Korean verbs can be negated by the negative verbs 않다 anta and 못하다 mothada or by the negative adverbs 안 an and 못 mot. The copula 이다 ida has a corresponding negative copula 아니다 anida. (anida is an independent word like anta and mothada, unlike ida which cannot stand on its own and must be attached to a noun.)

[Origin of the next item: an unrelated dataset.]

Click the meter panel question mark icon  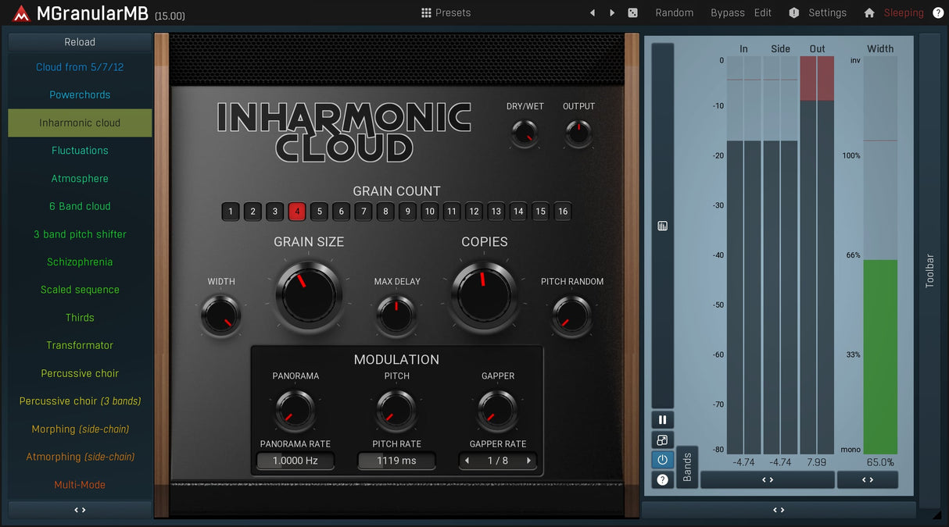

| Verb | Tense | Affirmative | With a negative verb |  | With a negative adverb |  |
| 않다 anta | 못하다 mothada | 안 an | 못 mot |
| 가다 gada to go | Nonpast | 간다 ganda | 가지 않는다 gaji anneunda | 가지 못한다 gaji mothanda | 안 간다 an ganda | 못 간다 mot ganda |
| Past | 갔다 gatda | 가지 않았다 gaji anatda | 가지 못했다 gaji mothaetda | 안 갔다 an gatda | 못 갔다 mot gatda |
| 먹다 meokda to eat | Nonpast | 먹는다 meongneunda | 먹지 않는다 meokji anneunda | 먹지 못한다 meokji mothanda | 안 먹는다 an meongneunda | 못 먹는다 mot meongneunda |
| Past | 먹었다 meogeotda | 먹지 않았다 meokji anatda | 먹지 못했다 meokji mothaetda | 안 먹었다 an meogeotda | 못 먹었다 mot meogeotda |

==Japanese==

nai (ない) can be a verb for negation or a suffix to indicate the negative form of i-adjectives in Japanese.